Glossary of Astronomy Terms: Part 6
It’s time for another part of our famous astronomy terms: explained!
Dramatic increase in the brightness of the star, by ten magnitudes, due to the cataclysmic explosion. As it is assumed this happens to the leakage of matter from one big star to a nearby small star (on a white dwarf). This material puts increasing pressure on the existing layers of the dwarf star, so it heats up more and more, which finally leads to an explosion.
Due to the periodic changes in the position of the Sun and the Moon towards the Earth, the precession also changes periodically. Therefore, the path of the celestial pole in the celestial sphere is not a regular circle, but a slightly wavy circular curve.
The orbits of the planets
Understanding this was a big problem. Somehow it is logical that the planets around the Sun do not move in triangular, or say pentagonal orbits, but in circular ones.
The problem was that the planets didn’t care much for these calculations. Astronomers calculate where a planet will be next week, and then it turns out that it is not there, but a little ahead or behind.
Kepler dealt with this problem for twenty years, during which time he tried everything that came to his mind, only to finally understand it. The planets do not move around the Sun in circles, but in ellipses. The orbits of the planets are elliptical! This fact is known today as Kepler’s First Law, a law that revolutionized astronomy.

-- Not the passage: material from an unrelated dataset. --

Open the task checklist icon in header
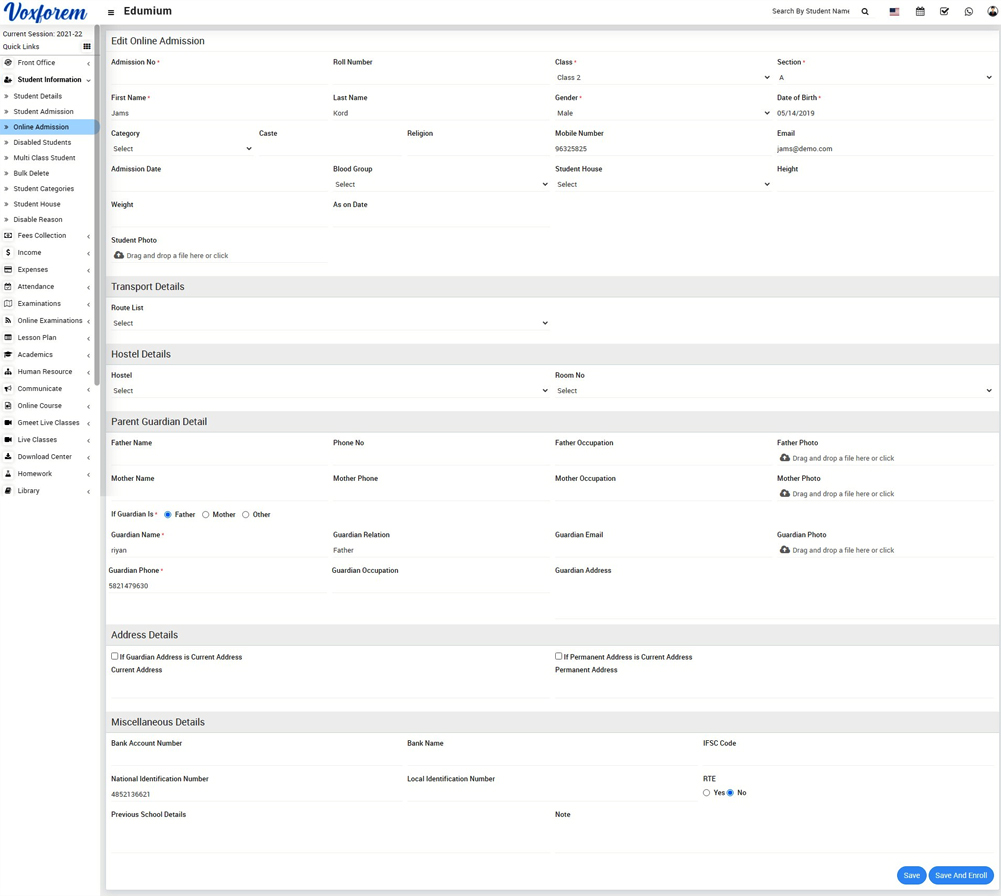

Sometimes called the Öpik–Oort cloud. It is characteristic of Oort cloud that nothing is known about it reliably, or even whether it exists at all. It is also unclear, at least to me, why it is called a cloud when it has nothing to do with any cloud.
However, if this cloud exists, then it is a spherical group of comets at the end of the solar system. The outer boundaries of the Oort cloud are also the boundaries of the kingdom of the Sun, or more scientifically, the end of the dominance of the Sun’s gravity. It is estimated that there are billions of comets in the cloud. Sometimes when a neighboring star rushes by comets stir and then many of them rush towards the Sun, which can lead to the death of all living things because many fall to Earth.
Parsec (pc, parsec)
Is a good unit of measurement for really long distances. Here is the definition: it is the distance from which an astronomical unit is seen at an angle of one arc second! The name comes from the parallactic second.
1 pc = 3.261563 SG = 206264.806245 AJ.
One kiloparsec (kpc) is one thousand parsecs, and one megaparsec (Mpc) is one million parsecs. In other words, the universe is really big.
When a red giant star releases its upper gas layers into interstellar space in its quiet, slow death, a planetary nebula is formed. The gases of the star spread around and sow material for some future worlds.
When viewed through a small telescope, these nebulae resemble planets, because they are seen as a very small circle, hence their name.
Some planetary nebulae are so beautiful that they are breathtaking and many astro- photographers are happy to photograph them.
Take it like this: planets are big spheres orbiting a star, asteroids are big rocks that also orbit the sun, and dwarf planets are something in between. They are too big to be asteroids, and yet too small to be planets.